GUEST POST on YA Bookshelf
Back in 2000, when we were writing screenplays into the wee hours at various coffee shops around LA, the two of us decided to try our hand at a spoof of teen movies. As fortuitous timing would have it, that script would become 2001’s “Not Another Teen Movie.” This led to years of writing on the MTV Movie Awards, working with comedic talents such as Jimmy Fallon, Jack Black, and Andy Samberg. For much of the 2000s, we continued to write comedies geared towards the teenage audience. But the funny thing about the two of us becoming comedy writers was that we never really thought of ourselves as writing in that genre. We kind of fell into it. And in Hollywood, once you have success in a particular niche, studios pigeonhole you into a box. After “Step Up” turned out to be a sleeper hit, we got a call on Monday morning from two different producers asking us to write a spoof of dance movies. With the huge success of “Harry Potter” and “Lord of the Rings,” it was inevitable that we would be asked to write a spoof of fantasy movies. And sure enough, we were.

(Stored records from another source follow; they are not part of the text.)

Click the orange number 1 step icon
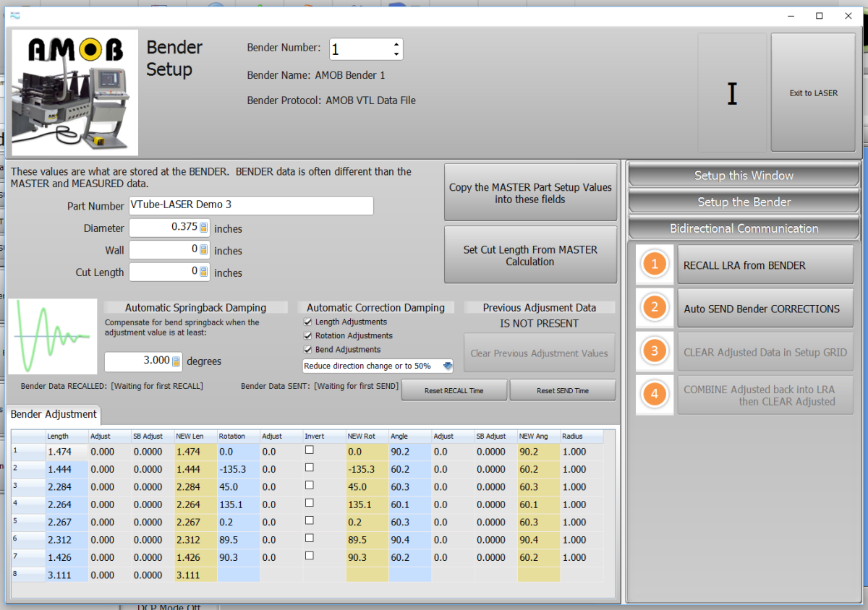The image size is (868, 610). pyautogui.click(x=655, y=265)
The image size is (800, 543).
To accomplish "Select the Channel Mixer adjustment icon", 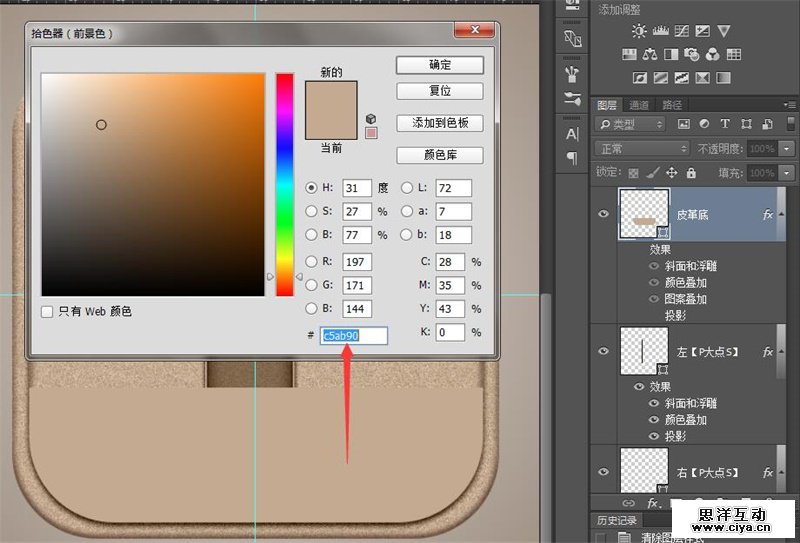I will pos(713,54).
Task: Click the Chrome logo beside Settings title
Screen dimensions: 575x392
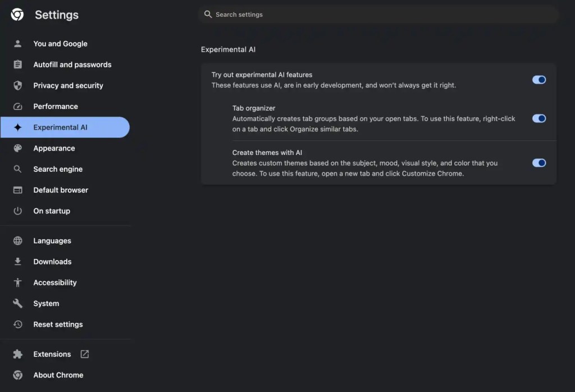Action: tap(17, 15)
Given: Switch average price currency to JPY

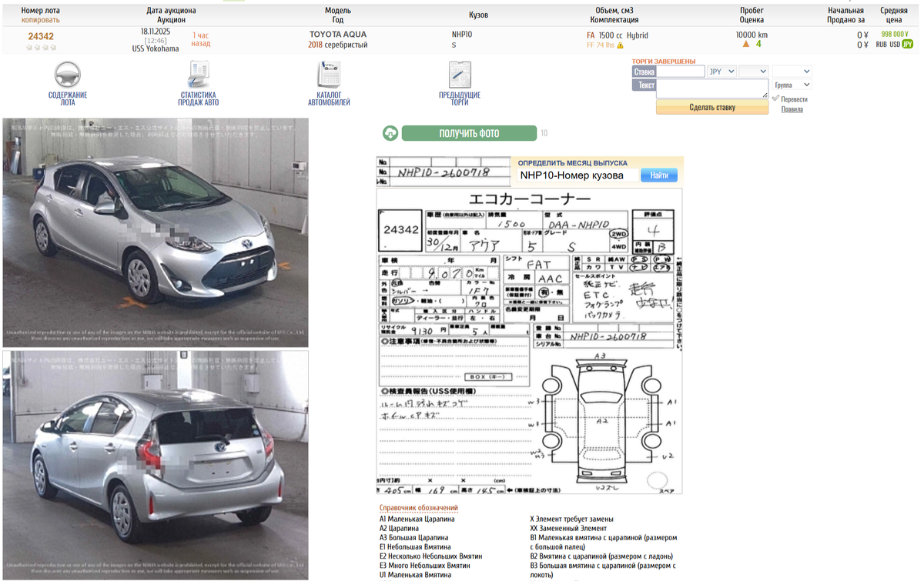Looking at the screenshot, I should click(908, 44).
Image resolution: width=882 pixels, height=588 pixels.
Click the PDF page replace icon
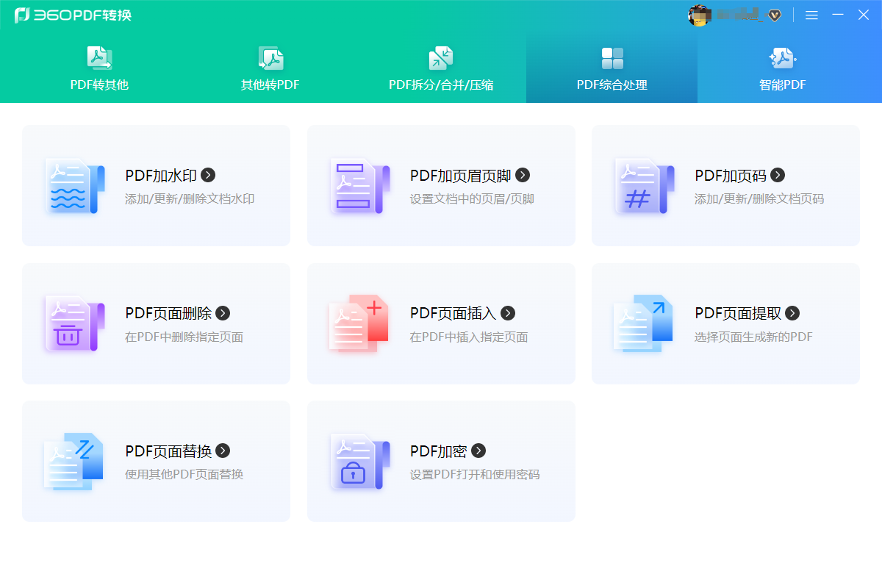point(75,461)
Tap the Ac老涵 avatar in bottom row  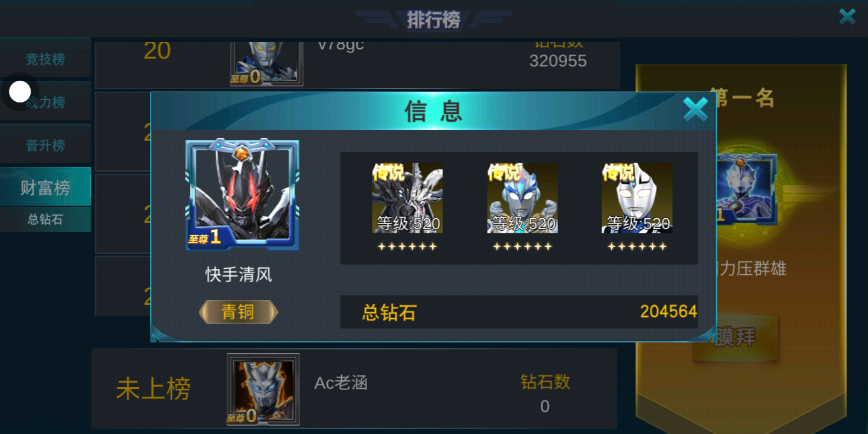click(x=263, y=389)
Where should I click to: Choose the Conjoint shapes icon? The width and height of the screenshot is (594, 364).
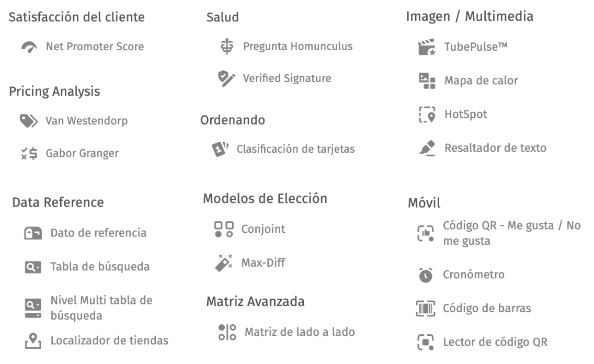(224, 229)
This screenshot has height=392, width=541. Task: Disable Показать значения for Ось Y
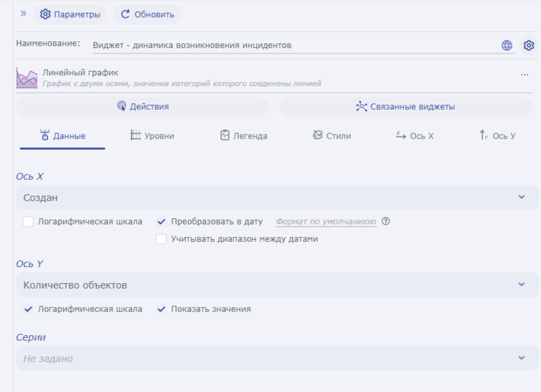click(161, 310)
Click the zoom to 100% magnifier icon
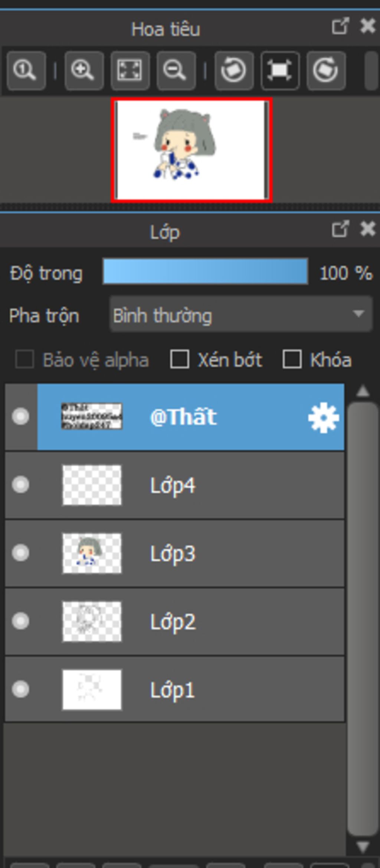Screen dimensions: 380x868 (26, 71)
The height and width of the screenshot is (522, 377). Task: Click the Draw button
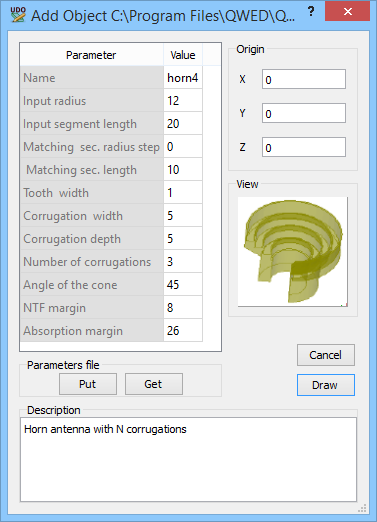click(326, 385)
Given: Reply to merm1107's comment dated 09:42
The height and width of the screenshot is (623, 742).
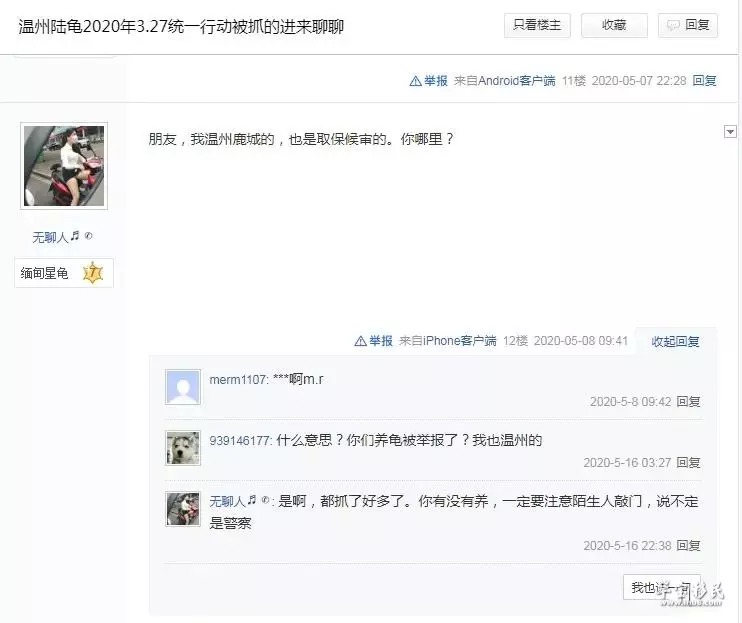Looking at the screenshot, I should [x=688, y=402].
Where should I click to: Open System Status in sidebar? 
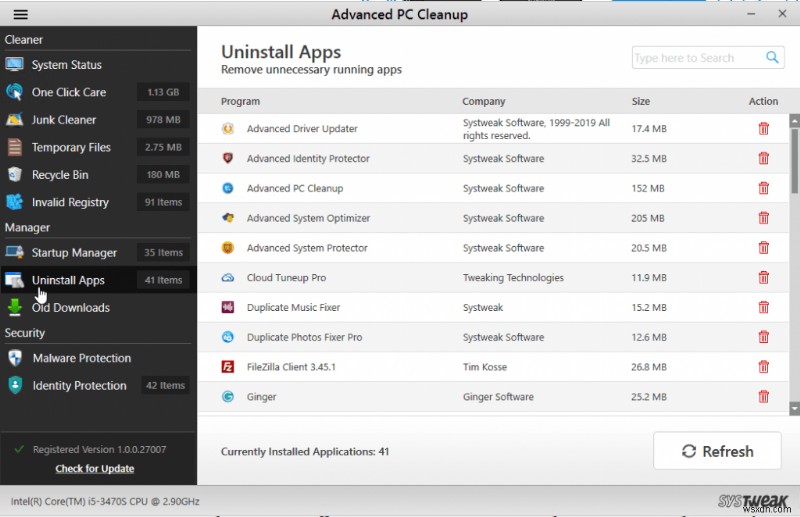coord(66,65)
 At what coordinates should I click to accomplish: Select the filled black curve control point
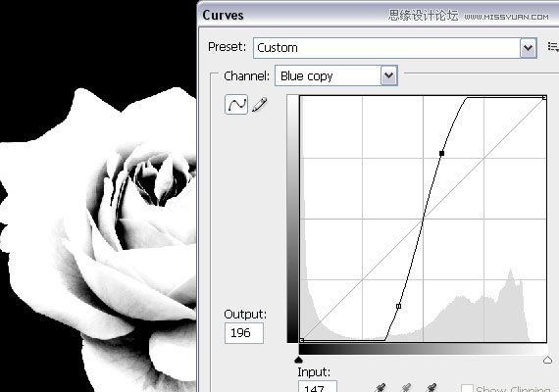pyautogui.click(x=441, y=153)
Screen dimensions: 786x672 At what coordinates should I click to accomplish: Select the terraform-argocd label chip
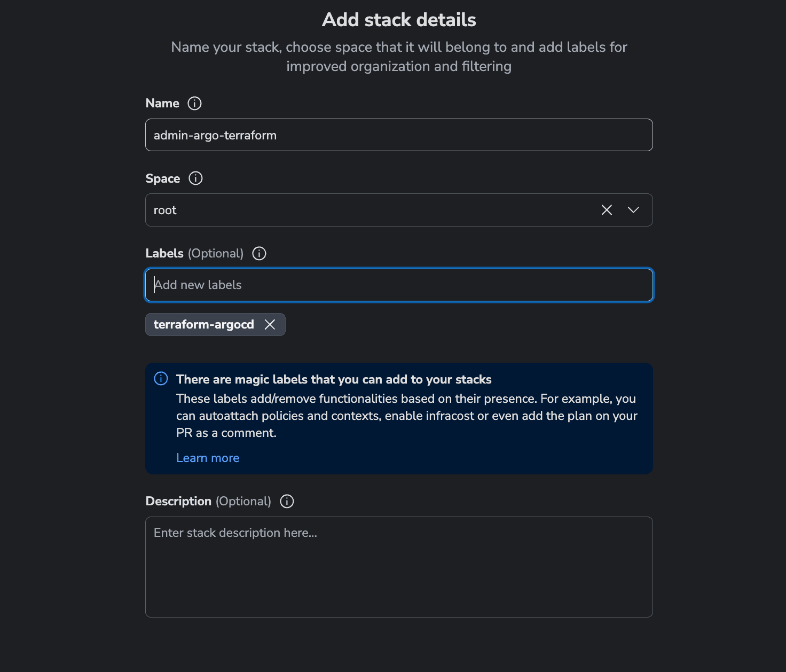pos(203,324)
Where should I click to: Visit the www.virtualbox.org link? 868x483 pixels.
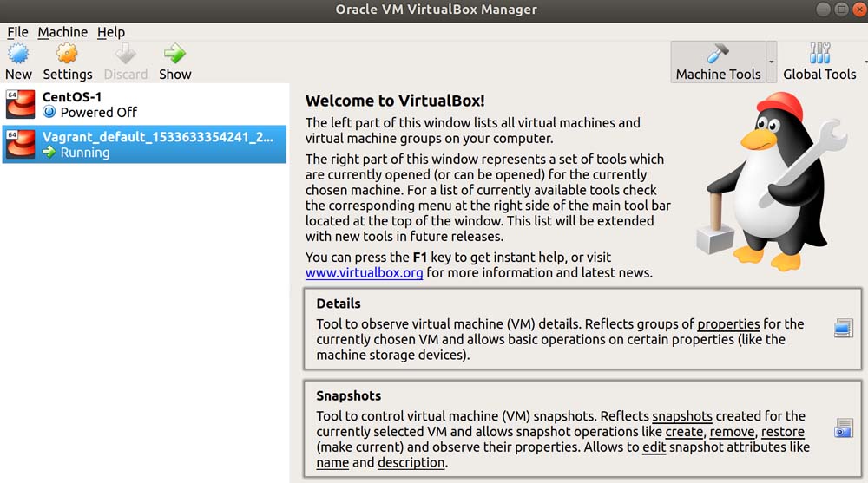[x=364, y=273]
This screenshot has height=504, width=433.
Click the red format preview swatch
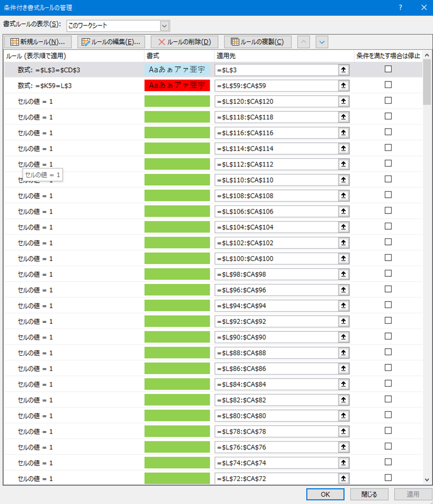tap(177, 86)
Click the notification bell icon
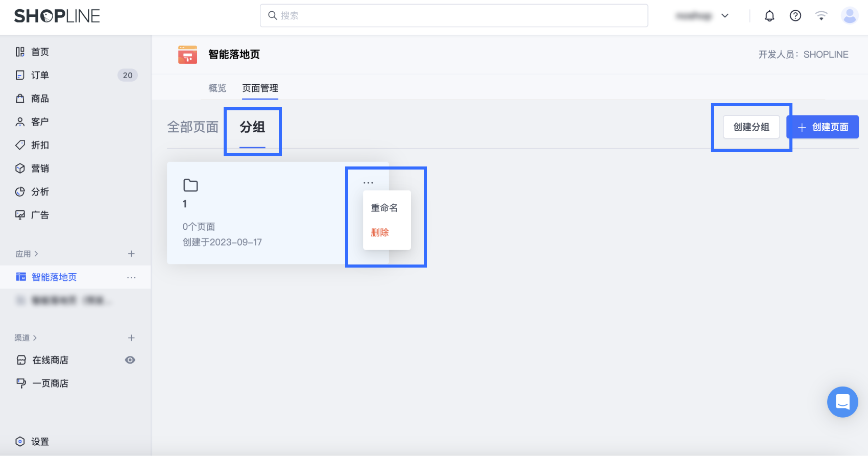Image resolution: width=868 pixels, height=456 pixels. point(769,16)
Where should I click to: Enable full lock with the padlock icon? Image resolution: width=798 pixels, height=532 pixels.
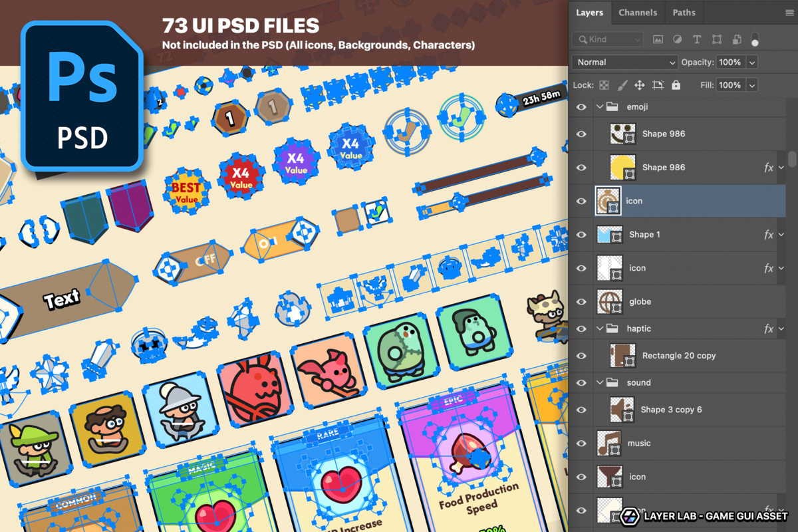(676, 84)
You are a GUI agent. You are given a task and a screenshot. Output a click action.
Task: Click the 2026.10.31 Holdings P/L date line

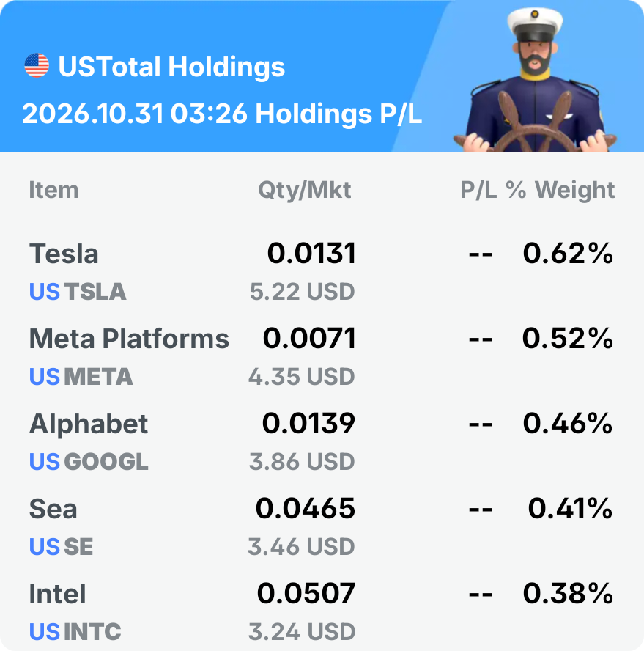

But it wasn’t a spoof of those movies that we wanted to write. It was those movies. Fully aware that no studio or producer was likely to come offering us an adaptation of a fantastical book or property, we decided to create one ourselves. That’s what led us to write The Familiars. Finally, we were creating the kind of material that the two of us really came to Hollywood to create. Something imaginative and adventurous, like the fantasy books we grew up loving and Spielburg films we’ve watched dozens of times.
The moral of the story is simple. We’re writers, which gives us the unique ability to write. Someone puts you in a box, write yourself out of it. You control the way people perceive you. For years, we were the spoof guys and the teen movie guys. Well, now we’re the author guys who wrote that middle grade fantasy trilogy and are adapting it into a 3D animated movie.